[CCED - N°17] - L'actu - Le signalement imparfait des marchands de sommeil

par Thierry Poulichot - directeur des Garanties Citoyennes
Affichages : 2084

Les loueurs indélicats subissent de nombreuses condamnations morales. Pourtant, les difficultés persistent. La rigueur juridique n’est, en effet, pas toujours au rendez-vous dans les dispositifs forgés pour lutter contre ce phénomène.

Une intéressante innovation a pourtant été introduite dans la loi n° 2018-1021, dite ELAN, du 23 novembre 2018, au sein du titre relatif à la lutte contre les marchands de sommeil. Une obligation de signalement a été imposée aux syndics professionnels et aux professionnels de l’immobilier. Un article 18-1-1 a été inséré dans la loi n° 65-557 du 10 juillet 1965 relative à la copropriété. Un article 8-2-1 a également été introduit dans la loi n° 70-9 du 2 janvier 1970 dite loi Hoguet.

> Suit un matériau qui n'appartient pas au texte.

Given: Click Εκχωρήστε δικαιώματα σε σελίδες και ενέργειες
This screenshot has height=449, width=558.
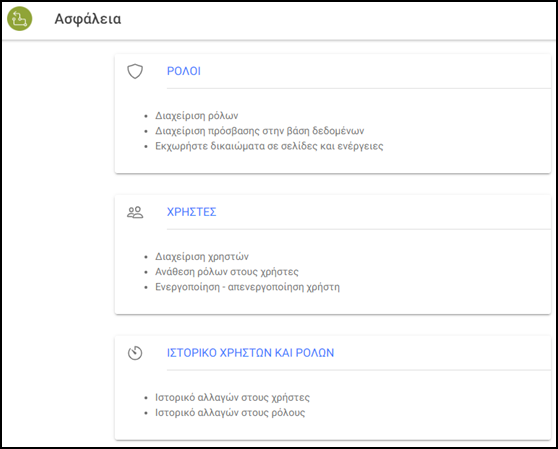Looking at the screenshot, I should tap(269, 146).
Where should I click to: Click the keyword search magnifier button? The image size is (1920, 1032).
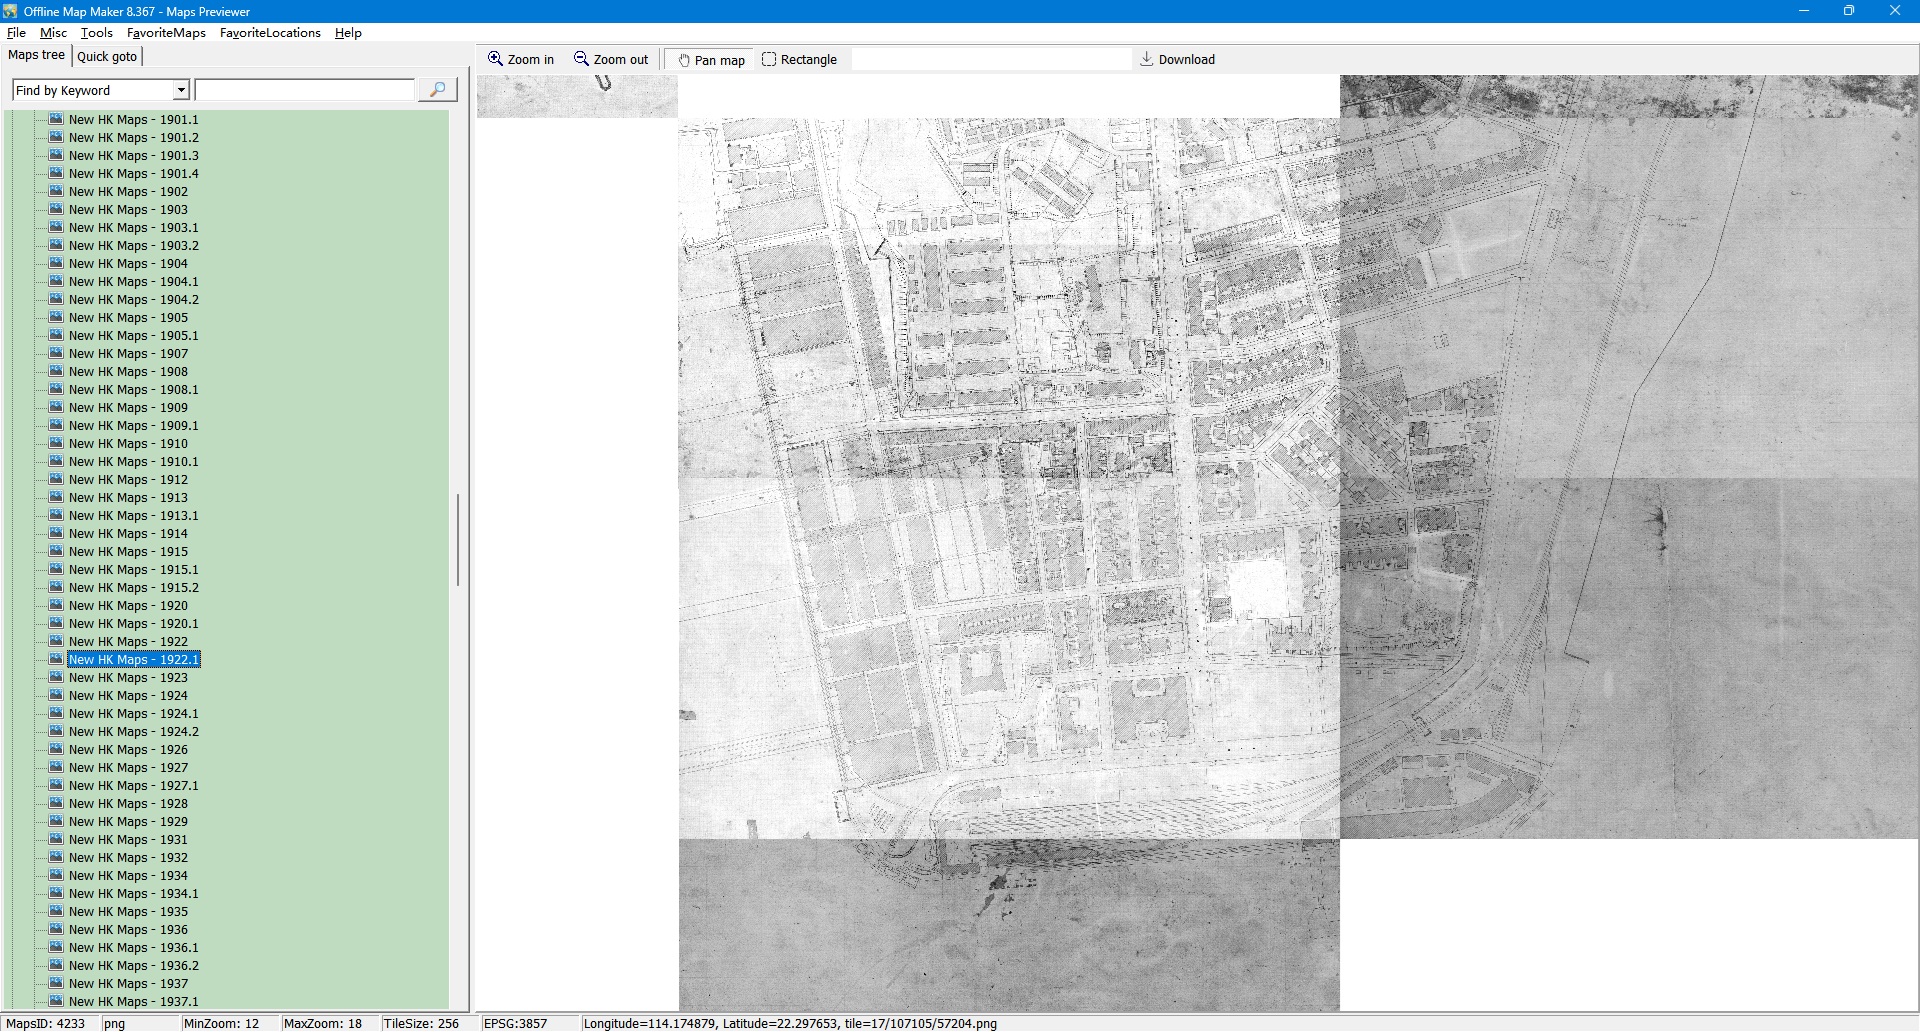pyautogui.click(x=437, y=90)
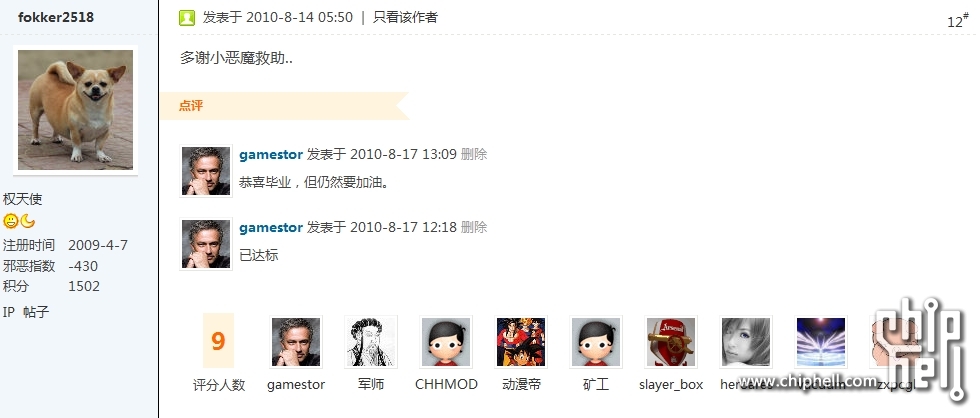Click the 军师 rater avatar
The image size is (980, 418).
tap(371, 342)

Dans ces deux nouveaux articles, les activités à signaler sont les infractions que peuvent commettre les marchands de sommeil. Il s’agit d’abord, de la violation de l’article 225-14 du Code pénal (sur la soumission de personnes vulnérables ou dans un état de dépendance à des conditions d’hébergement incompatibles avec la dignité humaine). Doivent également être signalées les infractions prévues aux articles L. 1337-4 du Code de la santé publique et L. 123-3, L. 511-6 et L. 521-4 du Code de la construction et de l’habitation. Ces textes sont relatifs aux biens frappés d’un arrêté d’insalubrité, de péril ou constatant la sur-occupation lorsque des personnes louent, refusent d’effectuer des travaux ou dégradent volontairement des locaux pour faire partir les habitants, le tout en contravention des arrêtés pris.

Malheureusement, cette énumération des infractions qui peuvent être commises par les marchands de sommeil n’est pas exhaustive. Un arrêt du 20 février 2019 (n° 18-82.743) rendu par la chambre criminelle de la Cour de cassation le montre. La Haute juridiction rappelle, en effet, qu’il ne faut pas confondre deux infractions. D’un côté, on a la soumission de personnes vulnérables ou dans un état de dépendance à des conditions d’hébergement incompatibles avec la dignité humaine, réprimée par l’article 225-14 du Code pénal. De l’autre, on a l’aide au séjour irrégulier d’étrangers soumis à des conditions d’hébergement incompatibles avec la dignité humaine (art. L. 622-5 3° du Code de l’entrée et du séjour des étrangers et de l’asile).

Or, il est beaucoup plus facile de démontrer l’infraction aux règles du séjour des étrangers que la vulnérabilité ou l’état de dépendance. L’oubli de cette infraction par le législateur affaiblit fortement l’efficacité de l’obligation de signalement. Le marchand de sommeil n’a plus qu’à exploiter des étrangers en situation irrégulière, ce qu’il ne se prive pas de faire dès à présent, comme le montre une affaire ayant abouti à la saisie d’un pavillon à Saint-Brice-sous-Forêt (Cass. crim., 13 novembre 2018, n° 18-80.027).
Espérons que cet oubli du législateur sera rapidement corrigé… Il conviendra aussi d’assortir de sanctions le non-respect de l’obligation de signalement. Dans le cas contraire, la situation sera similaire à celle du syndic qui refuse d’établir l’ordre du jour de l’assemblée générale avec le concours du conseil syndical, malgré ce qu’impose l’article 26 (al. 5) du décret n° 67-223 du 17 mars 1967. Aucune sanction n’ayant été prévue, aucune conséquence juridique n’est induite par ce manquement du syndic (voir Cass. 3e civ., 1er décembre 2016, n° 15-26.559).